Can I use a GLP-1 just to lose 10–15 vanity pounds?
It’s a fair question — the drugs work, so why not use them lightly? The honest answer has four parts: 1. The risk-benefit math is calibrated to obesity. Every medication decision trades risks against benefits. At BMI 35 with hypertension, GLP-1 risks (rare pancreatitis, gallbladder events, GI misery) are dwarfed by the benefits — SELECT even showed fewer heart attacks. At BMI 23 chasing a beach deadline, the same risks remain while the documented benefits mostly evaporate. No trial has ever studied this population, so even the efficacy you’re assuming is extrapolation. 2. The biology punishes the plan. GLP-1 weight loss reverses on stopping — about two-thirds of lost weight returns within a year (the regain data). A 12-week vanity course buys a temporary result at the cost of muscle you won’t fully rebuild and rebound appetite.

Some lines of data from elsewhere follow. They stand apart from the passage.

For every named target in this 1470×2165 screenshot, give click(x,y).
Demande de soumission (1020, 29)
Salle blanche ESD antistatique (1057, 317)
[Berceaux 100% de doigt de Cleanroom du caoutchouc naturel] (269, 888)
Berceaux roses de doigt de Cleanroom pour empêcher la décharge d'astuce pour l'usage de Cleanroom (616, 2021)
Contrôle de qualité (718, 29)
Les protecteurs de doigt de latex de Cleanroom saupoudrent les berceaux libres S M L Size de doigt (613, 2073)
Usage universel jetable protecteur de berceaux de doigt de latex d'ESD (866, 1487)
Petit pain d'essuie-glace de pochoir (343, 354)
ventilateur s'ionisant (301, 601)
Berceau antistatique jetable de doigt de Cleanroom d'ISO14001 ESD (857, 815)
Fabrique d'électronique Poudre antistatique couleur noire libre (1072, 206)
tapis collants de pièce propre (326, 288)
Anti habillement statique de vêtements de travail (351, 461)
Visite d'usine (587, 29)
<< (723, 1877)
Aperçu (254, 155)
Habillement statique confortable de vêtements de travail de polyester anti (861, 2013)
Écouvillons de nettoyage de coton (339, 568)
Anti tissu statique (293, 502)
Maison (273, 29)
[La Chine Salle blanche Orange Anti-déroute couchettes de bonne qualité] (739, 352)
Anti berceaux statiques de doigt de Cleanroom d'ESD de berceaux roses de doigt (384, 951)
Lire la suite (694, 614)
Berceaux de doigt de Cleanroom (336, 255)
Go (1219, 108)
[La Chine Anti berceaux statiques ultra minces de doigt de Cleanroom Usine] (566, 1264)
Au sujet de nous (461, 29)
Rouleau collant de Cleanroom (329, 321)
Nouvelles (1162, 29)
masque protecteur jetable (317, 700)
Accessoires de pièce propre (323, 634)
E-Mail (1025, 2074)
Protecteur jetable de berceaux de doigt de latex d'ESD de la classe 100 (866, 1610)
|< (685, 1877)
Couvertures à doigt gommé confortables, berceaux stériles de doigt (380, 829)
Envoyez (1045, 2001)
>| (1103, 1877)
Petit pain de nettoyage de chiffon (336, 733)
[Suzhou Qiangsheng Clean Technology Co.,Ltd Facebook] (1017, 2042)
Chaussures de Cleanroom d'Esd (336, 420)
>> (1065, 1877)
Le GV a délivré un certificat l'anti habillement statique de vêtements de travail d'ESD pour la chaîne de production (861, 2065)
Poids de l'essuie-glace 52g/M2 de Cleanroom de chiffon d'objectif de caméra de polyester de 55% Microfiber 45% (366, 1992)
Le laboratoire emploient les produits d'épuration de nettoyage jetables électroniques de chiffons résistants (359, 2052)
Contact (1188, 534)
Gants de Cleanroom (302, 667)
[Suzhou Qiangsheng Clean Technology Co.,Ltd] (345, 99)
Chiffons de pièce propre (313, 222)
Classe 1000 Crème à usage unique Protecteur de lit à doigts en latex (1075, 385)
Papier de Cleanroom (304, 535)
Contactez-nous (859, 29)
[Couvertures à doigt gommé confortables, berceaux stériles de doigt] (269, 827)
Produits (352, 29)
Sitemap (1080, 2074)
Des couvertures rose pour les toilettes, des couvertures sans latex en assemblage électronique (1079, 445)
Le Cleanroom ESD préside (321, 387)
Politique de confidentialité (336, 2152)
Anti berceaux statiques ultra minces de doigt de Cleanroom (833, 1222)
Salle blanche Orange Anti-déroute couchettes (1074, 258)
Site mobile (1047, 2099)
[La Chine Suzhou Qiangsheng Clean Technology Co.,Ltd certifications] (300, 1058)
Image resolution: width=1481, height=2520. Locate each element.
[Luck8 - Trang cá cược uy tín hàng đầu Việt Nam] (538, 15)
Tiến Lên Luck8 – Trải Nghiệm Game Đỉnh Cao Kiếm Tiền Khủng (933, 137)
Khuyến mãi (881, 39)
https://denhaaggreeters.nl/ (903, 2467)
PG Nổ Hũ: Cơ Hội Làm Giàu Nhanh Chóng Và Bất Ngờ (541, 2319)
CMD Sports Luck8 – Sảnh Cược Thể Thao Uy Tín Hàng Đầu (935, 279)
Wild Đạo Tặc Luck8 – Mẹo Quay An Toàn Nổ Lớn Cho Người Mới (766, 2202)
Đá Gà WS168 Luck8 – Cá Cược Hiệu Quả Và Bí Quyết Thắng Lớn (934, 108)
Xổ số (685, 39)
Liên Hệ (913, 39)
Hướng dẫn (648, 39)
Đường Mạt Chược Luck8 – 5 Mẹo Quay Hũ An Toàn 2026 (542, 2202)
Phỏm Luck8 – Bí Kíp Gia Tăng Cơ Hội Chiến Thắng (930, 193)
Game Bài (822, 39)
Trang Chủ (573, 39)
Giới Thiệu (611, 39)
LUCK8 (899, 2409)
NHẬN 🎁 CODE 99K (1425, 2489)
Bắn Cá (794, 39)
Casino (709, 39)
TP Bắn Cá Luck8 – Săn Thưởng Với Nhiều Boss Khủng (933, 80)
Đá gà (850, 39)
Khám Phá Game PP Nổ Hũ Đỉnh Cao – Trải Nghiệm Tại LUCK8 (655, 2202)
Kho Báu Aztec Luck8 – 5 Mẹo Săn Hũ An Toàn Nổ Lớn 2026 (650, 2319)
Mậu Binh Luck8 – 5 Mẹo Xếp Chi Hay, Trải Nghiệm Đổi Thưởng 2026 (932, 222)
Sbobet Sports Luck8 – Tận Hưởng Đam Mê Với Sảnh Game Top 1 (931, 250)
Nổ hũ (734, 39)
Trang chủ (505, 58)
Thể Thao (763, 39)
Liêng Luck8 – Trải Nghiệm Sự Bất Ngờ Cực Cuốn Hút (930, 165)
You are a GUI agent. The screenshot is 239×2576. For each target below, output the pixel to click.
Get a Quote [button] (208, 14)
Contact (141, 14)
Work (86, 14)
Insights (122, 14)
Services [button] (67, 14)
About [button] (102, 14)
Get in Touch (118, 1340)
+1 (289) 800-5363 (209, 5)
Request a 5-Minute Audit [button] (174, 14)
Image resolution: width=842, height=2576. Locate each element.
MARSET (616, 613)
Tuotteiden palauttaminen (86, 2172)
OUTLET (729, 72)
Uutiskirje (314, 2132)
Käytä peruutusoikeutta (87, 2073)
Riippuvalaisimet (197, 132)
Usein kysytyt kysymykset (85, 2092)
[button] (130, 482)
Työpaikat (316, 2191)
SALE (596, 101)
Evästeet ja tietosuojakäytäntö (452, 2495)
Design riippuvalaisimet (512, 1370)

At healthy weights, the loss also skews leaner — you shed proportionally more muscle than someone with substantial fat stores. 3. The eating-disorder adjacency is real. “A healthy-weight person seeking pharmaceutical appetite suppression” overlaps uncomfortably with disordered-eating presentations, which is why legitimate programs screen for ED history and refuse cosmetic-only requests, and why BMI 18.5 functions as an absolute floor everywhere reputable. 4. What the gray area actually is. If you’re at a healthy weight now after losing significant weight, relapse prevention is a legitimate, documented, low-dose lane — that’s not vanity, that’s maintenance of a medical result. The line is history and rationale, not the number on your wish list. For genuinely small cosmetic goals, the unsexy toolkit — protein, resistance training, a modest deficit, patience — remains both safer and more durable.
This is general information, not medical advice. GLP-1 medications are prescription drugs. Talk with a licensed clinician about your own health before starting, changing, or stopping treatment.